Some novel observations concerning quadratic roots and fractal sequences

Disclaimer: To our knowledge we have not found the material presented here laid out here presented in completeness elsewhere. However, we should state that we do not follow the mathematical literature as a professional and could have missed stuff.

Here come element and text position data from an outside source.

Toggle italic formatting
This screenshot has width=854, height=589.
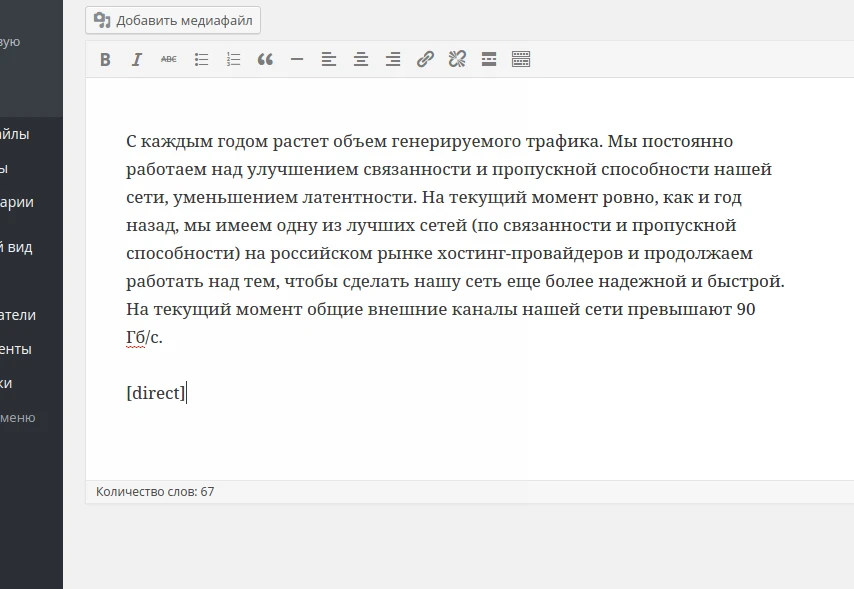137,59
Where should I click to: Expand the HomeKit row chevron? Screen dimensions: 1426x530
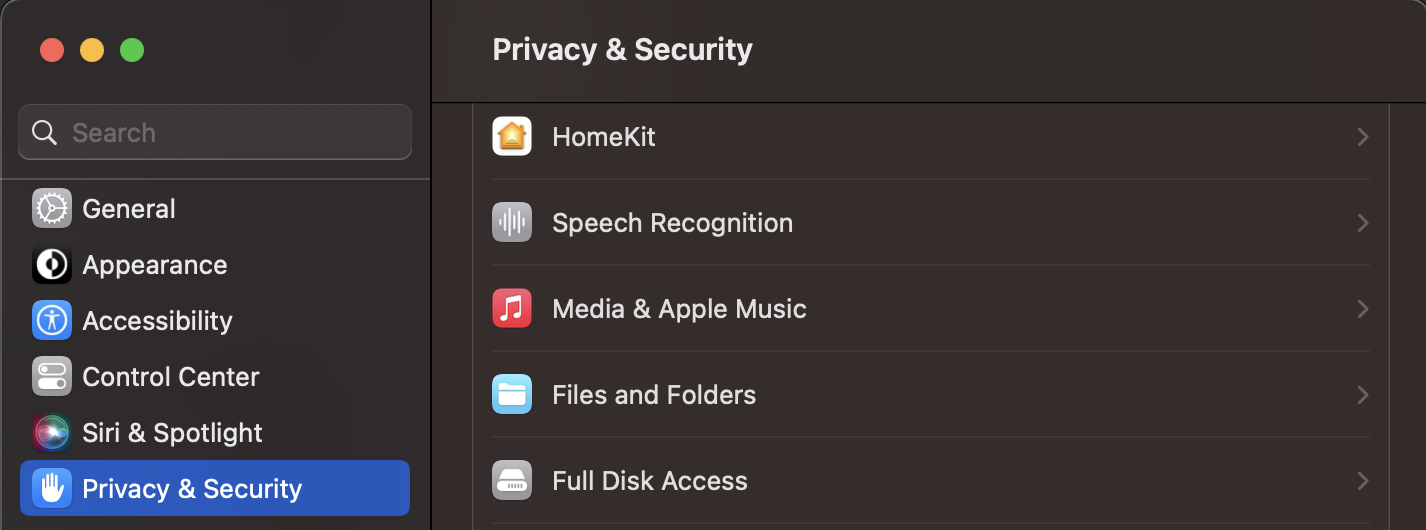(x=1362, y=136)
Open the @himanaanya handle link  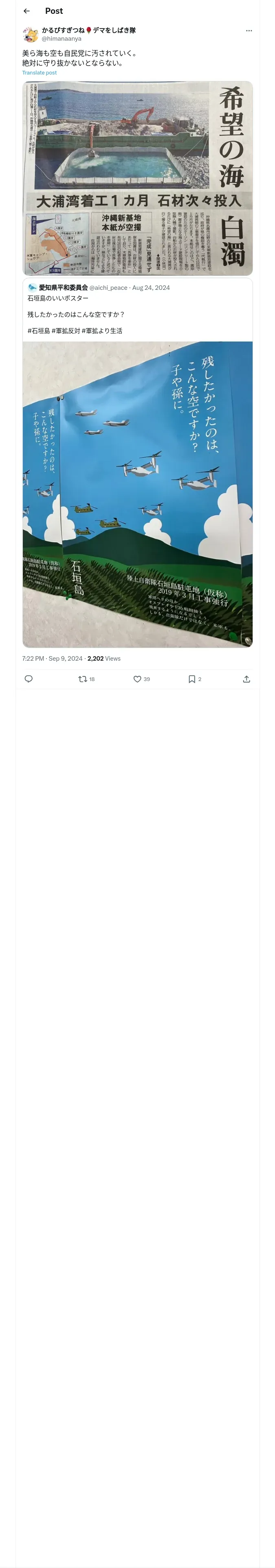[x=61, y=39]
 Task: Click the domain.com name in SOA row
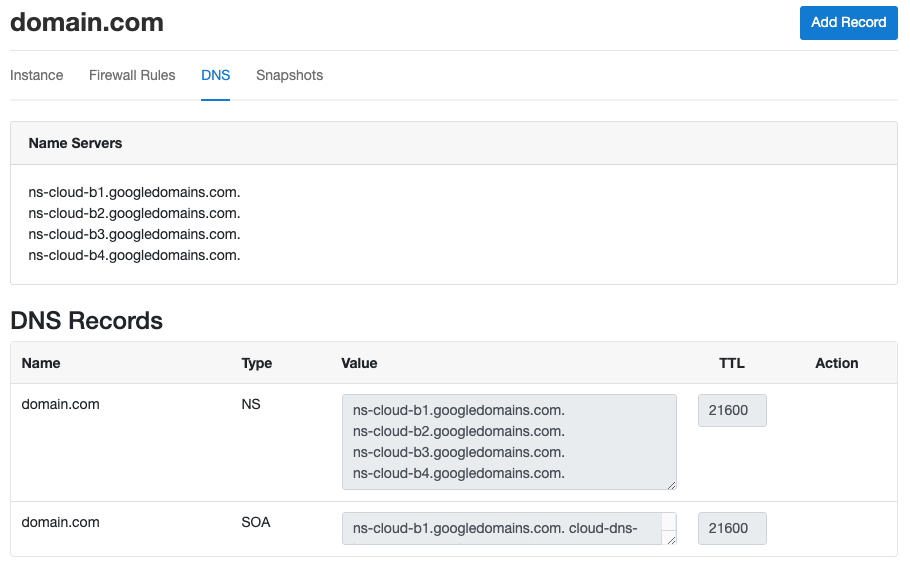pyautogui.click(x=60, y=522)
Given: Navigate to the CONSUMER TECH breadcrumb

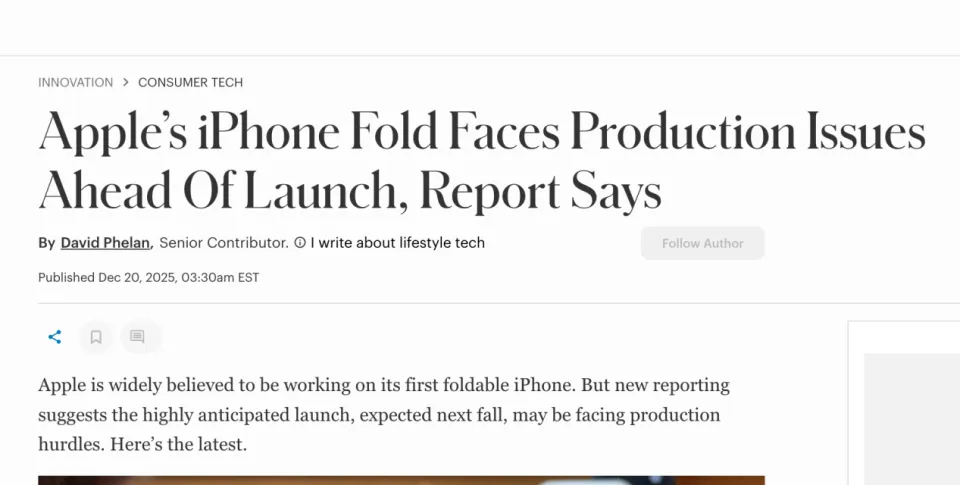Looking at the screenshot, I should click(x=190, y=82).
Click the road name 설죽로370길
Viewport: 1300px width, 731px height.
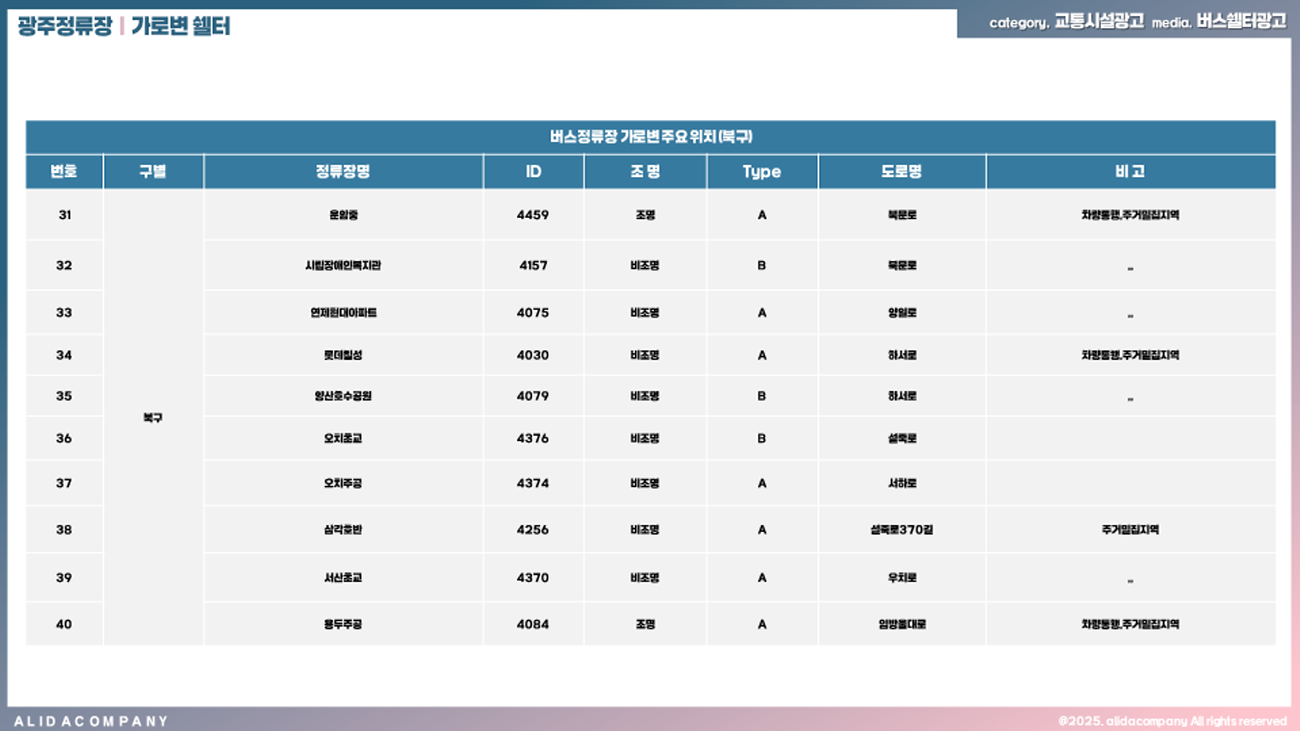tap(901, 530)
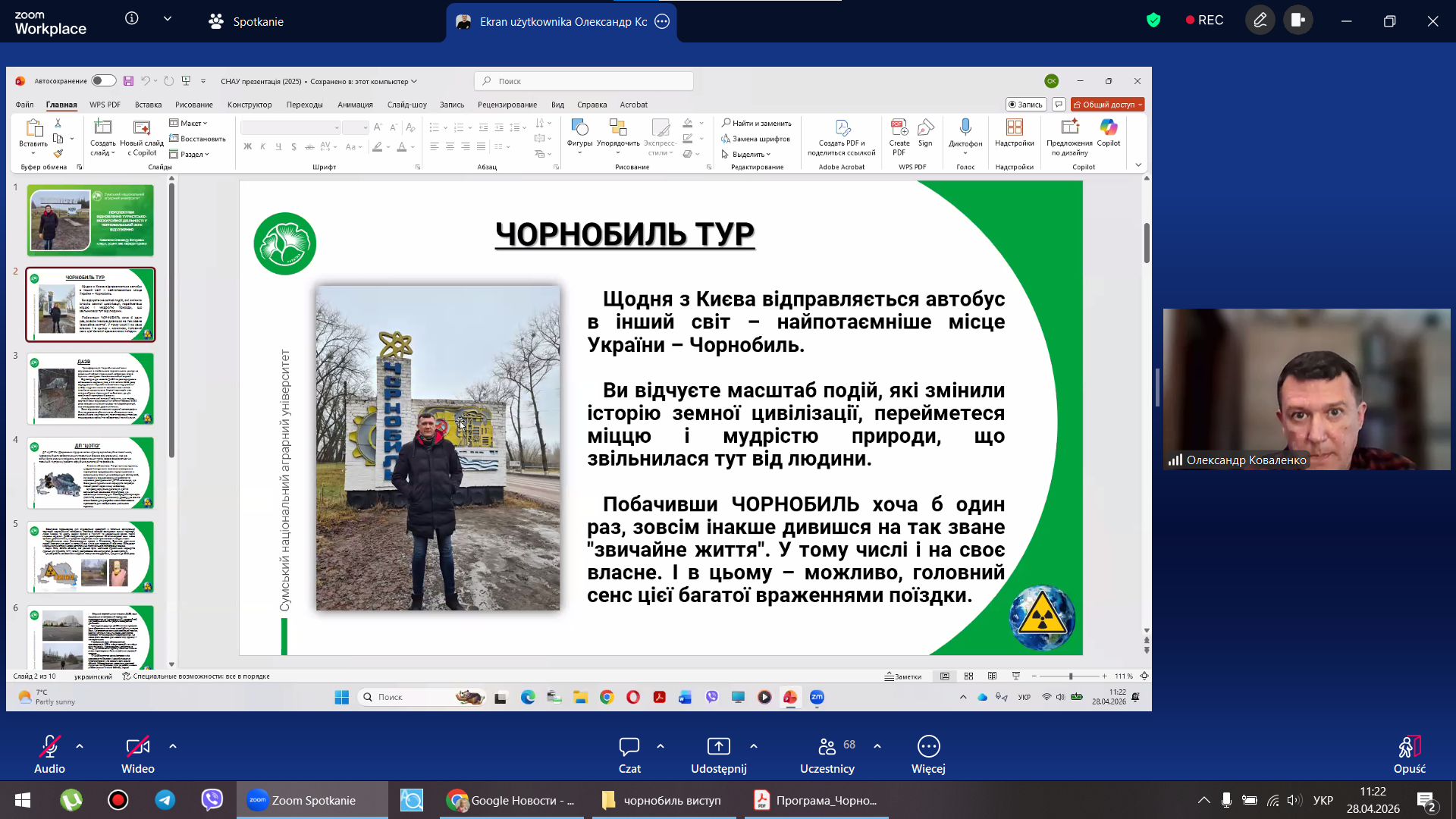Open the Вставка ribbon tab
The width and height of the screenshot is (1456, 819).
pos(148,105)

\sqrt{2} has captivated human imagination for a long time. Perhaps, its earliest mention is seen in the tradition of the Yajurveda, which provides an approximation for the number in the form of the convergent \tfrac{577}{408} for construction of diagonals of squares in the vedi (altar) for the soma ritual. Yet, it has secrets that continue to reveal themselves over the ages. Here, we shall describe one such, which we stumbled upon in course of our study of sequences inspired by Nārāyaṇa paṇḍita, Douglas Hofstadter and Stephen Wolfram’s work.

A fractional number h lends itself to an interesting operation (the floor-difference sequence; we had earlier described it here; an operation studied by Wolfram),
f_0[n]=\lfloor (n+1) \cdot h \rfloor -\lfloor n\cdot h \rfloor
Here the integer sequence f_0[n] is defined by performing the above operation. If we use h=\sqrt{2} results in the sequence,
1, 2, 1, 2, 1, 1, 2, 1, 2, 1, 1, 2, 1, 2, 1, 2, 1, 1, 2, 1…
This pattern of 1 and 2 is not periodic. Nevertheless, it has defined pattern. Wolfram showed that it can be produced by a substitution system entirely independently of \sqrt{2}, namely,
1 \rightarrow 1,2 and 2 \rightarrow 1,2,1
Notably, the ratio of the number of 1s to 2s in the string produced by the floor-difference operation (or equivalently the substitution system) converges to \sqrt{2}. Thus, the numbers of 1s and 2s in the sequence f_0 generated by the above process results in convergents that are like the partial sums of the continued fraction expression of \sqrt{2},

\sqrt{2}= 1+\cfrac{1}{2+\cfrac{1}{2+\cfrac{1}{2+\cfrac{1}{2+\dots}}}}

Thus, in f_0[1:70], the number of 1s is 41 and the number of 2s is 29. This gives us a convergent for \sqrt{2} as \tfrac{41}{29}=1.413793 which is the 4th partial sum of the above continued fraction.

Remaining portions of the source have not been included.